Suddenly the pressure was gone—
my guilt dissolved,
my sin disappeared.”(Ps. 32 1-5 The Message)
I won’t lie. There were certainly ramifications. As it turns out, many people prefer tidy, compliant, quiet, obedient and nice. And the thing is, healthy doesn’t always look “nice.” I would often picture myself like an organic banana, free from chemicals and pesticides. I may not have looked as pristine and blemish-free as the pretty, yellow bananas—I was slightly banged up and covered with black spots—but I was delicious and so much healthier!
Once unified, I stopped pandering to expected rules, which looked like talking openly with anyone and everyone or offering to pray for friends regardless of where we were—the university cafeteria or the Irish pub where I worked part-time. It also meant that I voiced opinions and ideas at church that I’d previously kept to myself (and that some likely wished I would have continued keeping to myself). Church people thought I’d gone “off the rails” and some of my friends thought I’d become “super churchy.” But, I didn’t care. I’d never felt more loved.
Perfect doesn’t exist; it’s false and forever elusive. And thank God, God isn’t looking for perfect people. Look at who he loved and deemed worthy of mention in the Bible: Adam, Eve, David, Jonah, the Disciples, Paul. None of these folks had it all together. But they had humility and contrition in common. Their hearts were for God. They went to him with their crap and connected with him at that raw level; honest and broken. It’s what allowed them to experience his love in a real way.
It’s the difference between knowing God loves you in your head and really feeling it and experiencing it at a visceral level.
And when we live LOVED, we can love ourselves and love others. As human beings, we long to be known for who we are and yet, we are so easily repulsed and offended by messy. But true intimacy hinges on being completely real—we can’t have healthy relationship without it…with one another or with God.

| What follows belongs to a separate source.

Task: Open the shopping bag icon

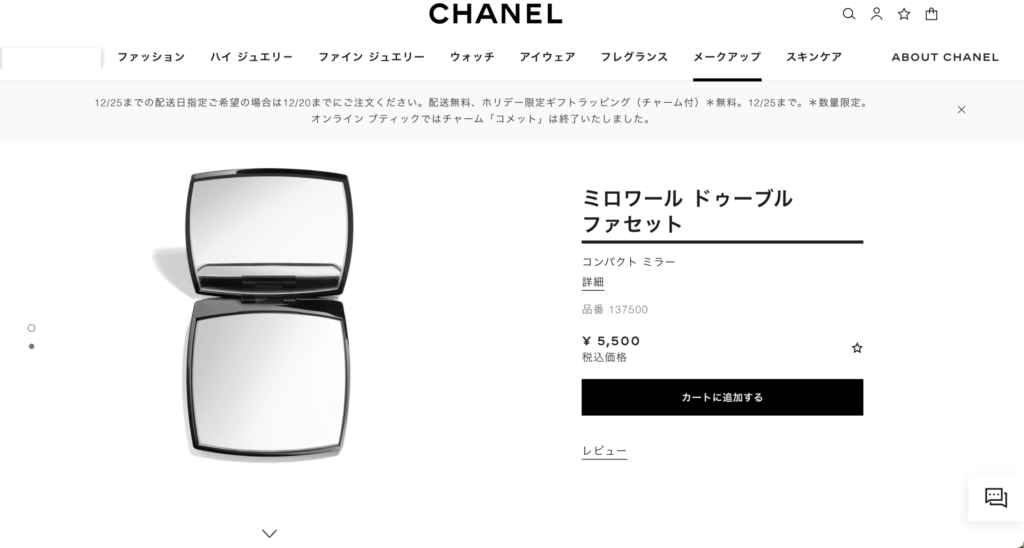Action: click(x=932, y=14)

Raw honesty with God allows us to know immense security, deep down in our foundations. When we understand that he wants us to be who he created us to be, with all of our emotions, eccentricities, quirks and yeah, even the occasional screw up that comes with having free will, we can begin to live fully.
We spend so much time and energy endeavouring to seem put together and presentable before God when he’s the one who knows us the best. He created us, he knows us, he loves us—every single part. No need for feigning. He knows it all anyway!
So, go ahead. Get honest with God. Ask him your questions. Pour out your feelings. Tell him what you really think. He loves your honesty. He loves you.